■ EXTRACT PROVIDED
**********
Steamed Cod with Mixed Vegetables
Nutritional values
(Percentage of daily recommendation)
Calorie | 455 cal. | (22 %) | ||
Protein | 36 g | (37 %) | ||
Fat | 26 g | (22 %) | ||
Carbohydrates | 16 g | (11 %) | ||
Sugar added | 0 g | (0 %) | ||
Roughage | 5 g | (17 %) |
Vitamin A | 0.5 mg | (63 %) | ||
Vitamin D | 2.6 μg | (13 %) | ||
Vitamin E | 6.1 mg | (51 %) | ||
Vitamin K | 28.8 μg | (48 %) | ||
Vitamin B₁ | 0.4 mg | (40 %) | ||
Vitamin B₂ | 0.3 mg | (27 %) | ||
Niacin | 13.1 mg | (109 %) | ||
Vitamin B₆ | 0.8 mg | (57 %) | ||
Folate | 110 μg | (37 %) | ||
Pantothenic acid | 1.2 mg | (20 %) | ||
Biotin | 13.7 μg | (30 %) | ||
Vitamin B₁₂ | 2.3 μg | (77 %) | ||
Vitamin C | 160 mg | (168 %) | ||
Potassium | 1,233 mg | (31 %) | ||
Calcium | 147 mg | (15 %) | ||
Magnesium | 94 mg | (31 %) | ||
Iron | 2.4 mg | (16 %) | ||
Iodine | 351 μg | (176 %) | ||
Zinc | 1.5 mg | (19 %) | ||
Saturated fatty acids | 15.6 g | |||
Uric acid | 240 mg | |||
Cholesterol | 134 mg | |||
Complete sugar | 10 g |
Ingredients
- Ingredients
- 600 grams Cod (ready to cook, skinless)
- 1 lemon (juiced)
- salt
- peppers
- 3 onions
- 2 yellow Bell pepper
- 1 Zucchini
- 4 Tbsps butter
- 300 grams Cherry tomatoes
- 2 Tbsps Pastry flour
- 250 milliliters fish stock
- 150 milliliters Whipped cream
- ½ bunch Dill
- Chervil (for garnish)
Preparation steps
Rinse the cod fillets, pat dry, divide into 8 equal pieces, sprinkle with lemon juice and season with salt and pepper.
Peel the onions and cut into strips. Rinse the bell peppers, trim, cut in half, remove seeds and ribs and cut the flesh into strips. Rinse, trim and cut the zucchini into sticks. Sweat the onions in 2 tablespoons of hot butter until translucent, add the bell peppers and zucchini and cook for 4-5 minutes. Season with salt and pepper. Rinse and halve the tomatoes and mix into the vegetables.
Place Tthe fish fillets in a steamer, boil water that is about 2 fingers high in a suitable pot, put down the steamer and steam for about 8 minutes.
Melt the butter in a saucepan, add the flour, lightly fry and pour in the broth while stirring. Add the cream and simmer for about 3 minutes. Rinse the dill, shake dry, chop the top part and mix with the sauce. Season with salt, pepper and lemon juice.
Serve the fillets with the vegetables on warmed plates and drizzle with the sauce. Serve garnished with parsley.
**********
■ EXCERPTED DATA
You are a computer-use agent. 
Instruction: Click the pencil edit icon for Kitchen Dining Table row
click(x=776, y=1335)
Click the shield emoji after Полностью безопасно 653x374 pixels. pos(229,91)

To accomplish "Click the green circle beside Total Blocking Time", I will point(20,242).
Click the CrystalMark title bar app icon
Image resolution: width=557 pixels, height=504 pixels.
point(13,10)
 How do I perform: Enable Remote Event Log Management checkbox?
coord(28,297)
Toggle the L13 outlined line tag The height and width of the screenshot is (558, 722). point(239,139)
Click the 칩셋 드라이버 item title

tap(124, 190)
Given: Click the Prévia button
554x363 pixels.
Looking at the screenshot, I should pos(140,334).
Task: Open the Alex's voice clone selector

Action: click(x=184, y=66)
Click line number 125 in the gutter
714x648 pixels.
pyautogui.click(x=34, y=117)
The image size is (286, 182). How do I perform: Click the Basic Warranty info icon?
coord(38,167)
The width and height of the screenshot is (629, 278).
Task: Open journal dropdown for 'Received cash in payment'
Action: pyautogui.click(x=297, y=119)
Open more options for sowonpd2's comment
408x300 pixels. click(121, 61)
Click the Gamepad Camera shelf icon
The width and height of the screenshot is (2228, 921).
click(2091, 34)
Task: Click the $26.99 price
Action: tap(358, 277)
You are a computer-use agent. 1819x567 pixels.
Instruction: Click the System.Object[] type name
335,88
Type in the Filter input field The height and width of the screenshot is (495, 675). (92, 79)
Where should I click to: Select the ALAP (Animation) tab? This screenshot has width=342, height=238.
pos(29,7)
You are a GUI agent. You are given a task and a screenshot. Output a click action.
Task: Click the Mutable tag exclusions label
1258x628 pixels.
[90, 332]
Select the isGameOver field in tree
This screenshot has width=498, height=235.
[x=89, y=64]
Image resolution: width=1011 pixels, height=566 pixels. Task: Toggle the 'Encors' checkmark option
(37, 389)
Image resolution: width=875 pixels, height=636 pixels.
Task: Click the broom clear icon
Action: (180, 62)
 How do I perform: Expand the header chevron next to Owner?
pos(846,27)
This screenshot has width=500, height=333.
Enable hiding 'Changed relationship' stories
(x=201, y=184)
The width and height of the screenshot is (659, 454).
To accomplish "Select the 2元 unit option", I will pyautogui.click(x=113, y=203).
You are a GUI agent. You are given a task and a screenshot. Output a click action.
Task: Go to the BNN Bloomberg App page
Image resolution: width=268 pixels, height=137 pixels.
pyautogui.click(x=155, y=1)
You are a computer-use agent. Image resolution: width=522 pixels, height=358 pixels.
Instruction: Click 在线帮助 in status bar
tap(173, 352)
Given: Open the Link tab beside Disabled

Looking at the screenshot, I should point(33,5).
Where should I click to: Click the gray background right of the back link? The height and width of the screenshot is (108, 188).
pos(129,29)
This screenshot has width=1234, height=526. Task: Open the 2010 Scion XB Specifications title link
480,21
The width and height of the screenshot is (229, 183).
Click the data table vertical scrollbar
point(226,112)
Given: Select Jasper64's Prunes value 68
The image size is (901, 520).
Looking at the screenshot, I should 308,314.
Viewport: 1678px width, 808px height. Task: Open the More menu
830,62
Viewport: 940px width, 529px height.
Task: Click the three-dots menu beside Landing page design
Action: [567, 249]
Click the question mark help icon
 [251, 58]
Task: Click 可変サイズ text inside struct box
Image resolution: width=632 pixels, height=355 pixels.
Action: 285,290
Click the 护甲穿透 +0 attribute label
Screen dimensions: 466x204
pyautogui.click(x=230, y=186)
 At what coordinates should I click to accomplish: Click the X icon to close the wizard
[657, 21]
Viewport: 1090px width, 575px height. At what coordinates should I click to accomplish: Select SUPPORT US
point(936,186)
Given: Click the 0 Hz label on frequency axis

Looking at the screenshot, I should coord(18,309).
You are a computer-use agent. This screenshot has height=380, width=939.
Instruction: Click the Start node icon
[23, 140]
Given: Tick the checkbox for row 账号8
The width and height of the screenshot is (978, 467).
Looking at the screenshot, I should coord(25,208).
**********
■ DIRECTIONS
A. Write out the part of the cod recipe above between "Melt the butter" and "garnished with parsley.", inclusive.
B. Answer these from the cod recipe above:
(i) How much protein does the nutrition table give?
(ii) How many grams of cod does the ingredient list call for?
(iii) For about how long are the fish fillets steamed?
C. Sum up the cod recipe above in two sentences.

■ SOLVED TASKS
A.
Melt the butter in a saucepan, add the flour, lightly fry and pour in the broth while stirring. Add the cream and simmer for about 3 minutes. Rinse the dill, shake dry, chop the top part and mix with the sauce. Season with salt, pepper and lemon juice.
Serve the fillets with the vegetables on warmed plates and drizzle with the sauce. Serve garnished with parsley.

B.
(i) 36 g
(ii) 600 grams
(iii) About 8 minutes

C. This recipe for steamed cod with mixed vegetables gives nutritional values, including 455 calories, and lists ingredients such as cod, bell peppers, zucchini, cherry tomatoes and dill. The cod is seasoned with lemon juice, salt and pepper and steamed for about 8 minutes, then served with vegetables cooked in butter and a sauce of butter, flour, broth, cream and dill.